- **ACTIVITY**:
Your answer should consist of the lines below that hold the word "screenshot".

- **SUPPLIED RECORDS**:
◆ ◆ ◆
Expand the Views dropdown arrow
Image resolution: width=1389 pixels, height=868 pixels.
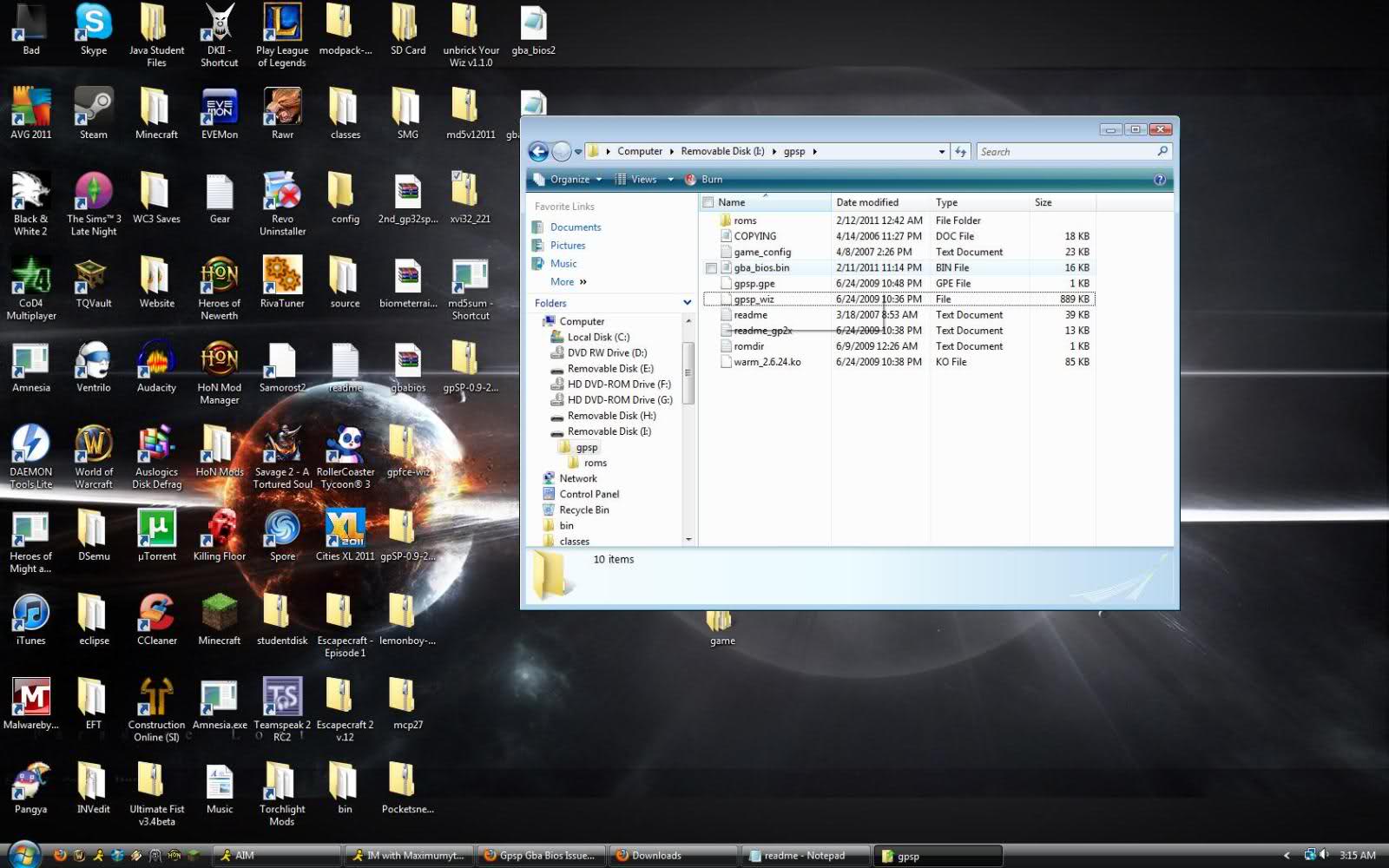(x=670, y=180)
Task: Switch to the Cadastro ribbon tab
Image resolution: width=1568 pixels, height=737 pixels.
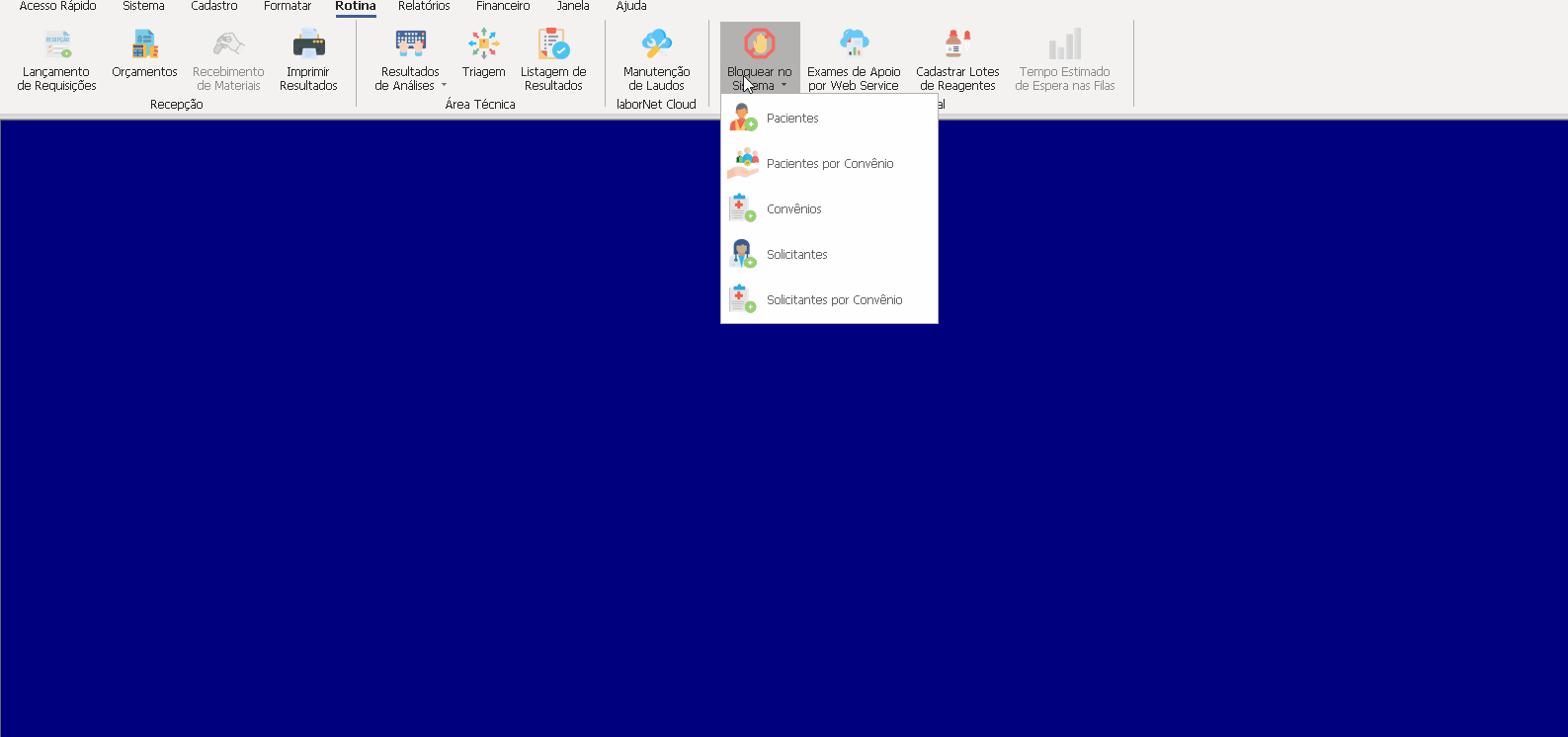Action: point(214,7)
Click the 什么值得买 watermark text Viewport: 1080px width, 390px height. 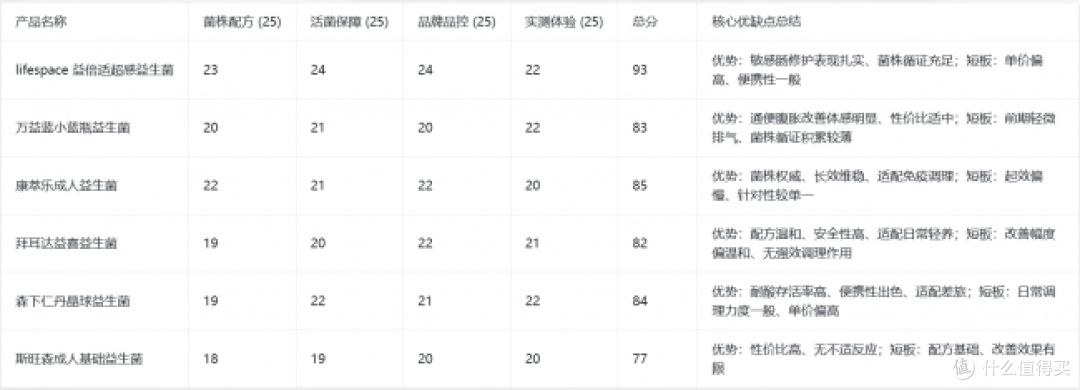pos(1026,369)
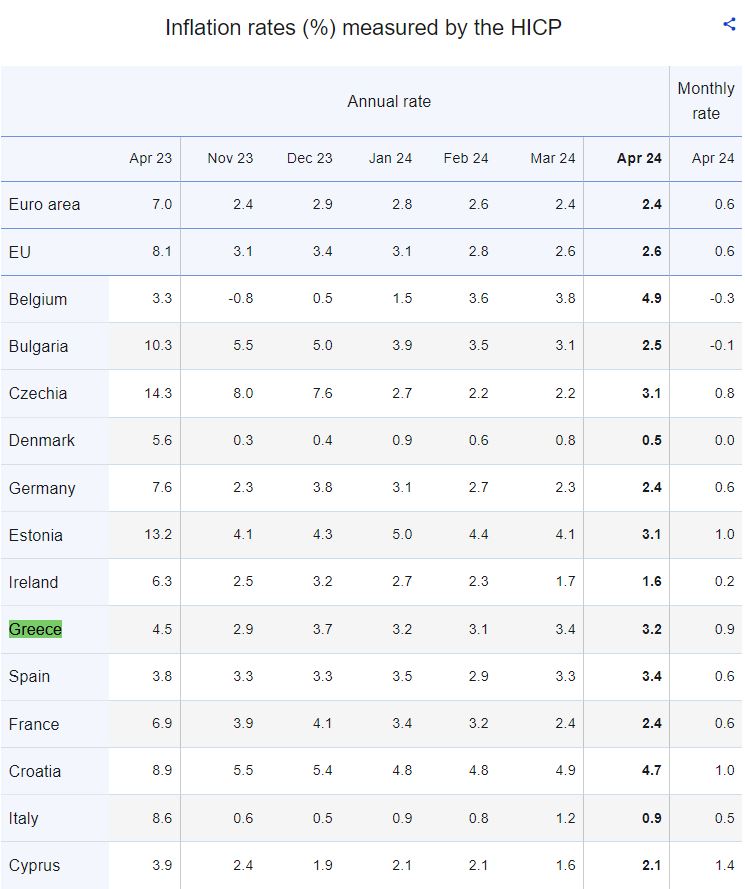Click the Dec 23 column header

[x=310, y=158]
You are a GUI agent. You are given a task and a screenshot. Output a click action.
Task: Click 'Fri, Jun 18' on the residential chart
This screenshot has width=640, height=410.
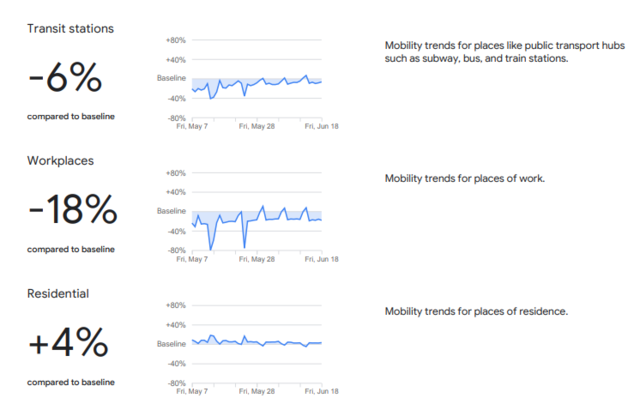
◆ ◆ ◆
- **EXERCISE OUTPUT**:
You are a GUI agent. You are given a task and a screenshot. Output a click action.
This screenshot has width=640, height=410.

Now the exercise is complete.